*** Texto para leitura ***
A Amnistia Internacional documentou a tortura sistemática ou outros maus-tratos nos centros de detenção no nordeste da Síria e concluiu que, em pelo menos dois dos centros, centenas de homens e rapazes morreram devido à tortura e a condições extremamente desumanas.
Basim* esteve detido no centro de detenção de Panorama e apresentou-se como Yazidi em 2022. Agora com 18 anos e de volta ao Iraque, disse que, durante o tempo que passou em Panorama e noutros centros de detenção, testemunhou dezenas de homens a morrer devido a tortura ou outros maus-tratos e a doenças galopantes.
Disse à Amnistia Internacional: “Tenho a certeza absoluta de que há outros rapazes e jovens Yazidi nas prisões. Eles têm medo de falar, porque os outros prisioneiros podem magoá-los. Nunca ninguém veio perguntar-me se eu era Yazidi. Se alguém tivesse perguntado, eu ter-me-ia ido embora no primeiro minuto… Agora é a altura de os procurar, enquanto ainda há uma oportunidade de os encontrar”.
“Tenho a certeza absoluta de que há outros rapazes e jovens Yazidi nas prisões. Eles têm medo de falar, porque os outros prisioneiros podem magoá-los”
Basim
Falta de um sistema de identificação e acesso limitado
As organizações de defesa dos direitos do povo Yazidi e os ativistas têm trabalhado com as autoridades autónomas para identificar os que ainda permanecem detidos no nordeste da Síria, coordenando a ação entre as famílias e as forças de segurança e, em alguns casos, recolhendo as suas próprias informações no interior de Al-Hol.
Várias organizações de defesa dos direitos dos Yazidi e ativistas afirmaram ter boas relações com as autoridades autónomas, embora essas relações se baseiem em contactos pessoais. Atualmente, não existe qualquer sistema ou forma organizada de contactar as autoridades sobre os yazidis desaparecidos.
Abdullah Shrem, um ativista Yazidi que passou os últimos dez anos a trabalhar para identificar yazidis desaparecidos, disse à Amnistia Internacional: “O Estado Islâmico desapareceu, mas ainda temos tantas pessoas em cativeiro. Sentimo-nos totalmente ignorados pela comunidade internacional”.
Outro ativista Yazidi disse à Amnistia Internacional que tinha uma lista de nove nomes de rapazes e jovens Yazidi que acreditava estarem no centro de detenção de Panorama, mas que não tinha forma de contactar as autoridades para garantir a sua libertação.
“Os ativistas Yazidi e os familiares não devem ser deixados sozinhos à procura dos desaparecidos. É urgente aumentar o apoio internacional a todos os esforços que respeitem os direitos humanos para identificar e devolver os desaparecidos, incluindo os que foram abandonados e esquecidos nos centros de detenção e no campo de Al-Hol, no nordeste da Síria”, afirmou Nicolette Waldman, conselheira sénior para as crises da Amnistia Internacional.
*** Dados fornecidos ***
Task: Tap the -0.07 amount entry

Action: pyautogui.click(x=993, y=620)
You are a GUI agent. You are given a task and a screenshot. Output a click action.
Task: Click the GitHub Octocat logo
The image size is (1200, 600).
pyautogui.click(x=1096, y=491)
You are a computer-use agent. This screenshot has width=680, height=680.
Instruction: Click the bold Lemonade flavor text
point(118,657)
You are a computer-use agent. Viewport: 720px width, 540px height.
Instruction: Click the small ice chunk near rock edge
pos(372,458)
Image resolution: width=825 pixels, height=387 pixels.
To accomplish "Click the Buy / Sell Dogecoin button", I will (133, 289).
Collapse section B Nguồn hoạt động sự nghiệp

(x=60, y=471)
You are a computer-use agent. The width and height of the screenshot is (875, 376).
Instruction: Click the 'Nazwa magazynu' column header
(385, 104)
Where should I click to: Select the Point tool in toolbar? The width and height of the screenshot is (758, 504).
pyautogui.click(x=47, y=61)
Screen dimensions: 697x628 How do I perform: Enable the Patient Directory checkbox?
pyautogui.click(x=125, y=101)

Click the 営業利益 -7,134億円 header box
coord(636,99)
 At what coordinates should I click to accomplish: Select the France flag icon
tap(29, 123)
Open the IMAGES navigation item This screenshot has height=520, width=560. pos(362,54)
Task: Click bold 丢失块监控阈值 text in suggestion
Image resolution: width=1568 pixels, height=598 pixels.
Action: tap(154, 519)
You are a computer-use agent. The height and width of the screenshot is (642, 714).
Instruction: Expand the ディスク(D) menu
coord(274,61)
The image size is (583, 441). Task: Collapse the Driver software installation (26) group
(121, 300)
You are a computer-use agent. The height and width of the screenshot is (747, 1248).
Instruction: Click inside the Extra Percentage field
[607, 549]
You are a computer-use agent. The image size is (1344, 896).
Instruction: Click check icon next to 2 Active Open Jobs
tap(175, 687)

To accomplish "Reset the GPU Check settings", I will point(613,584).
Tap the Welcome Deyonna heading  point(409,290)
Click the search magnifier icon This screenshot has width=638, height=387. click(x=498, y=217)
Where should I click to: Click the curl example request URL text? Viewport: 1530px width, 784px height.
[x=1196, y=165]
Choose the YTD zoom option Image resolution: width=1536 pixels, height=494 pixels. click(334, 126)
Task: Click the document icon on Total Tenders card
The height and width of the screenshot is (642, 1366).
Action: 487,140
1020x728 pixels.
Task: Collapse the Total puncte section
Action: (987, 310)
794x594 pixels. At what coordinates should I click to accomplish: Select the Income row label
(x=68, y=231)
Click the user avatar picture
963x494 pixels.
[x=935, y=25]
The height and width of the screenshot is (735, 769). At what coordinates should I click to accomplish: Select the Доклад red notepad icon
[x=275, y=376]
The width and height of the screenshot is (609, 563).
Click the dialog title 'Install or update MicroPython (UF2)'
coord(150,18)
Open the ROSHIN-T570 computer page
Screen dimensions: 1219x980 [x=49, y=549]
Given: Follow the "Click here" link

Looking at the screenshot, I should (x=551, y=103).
***
■ O que fazer:
Indique todas as pessoas identificadas pelo nome no texto sobre os Yazidi detidos no nordeste da Síria.

■ Resolução:
Basim, Abdullah Shrem e Nicolette Waldman.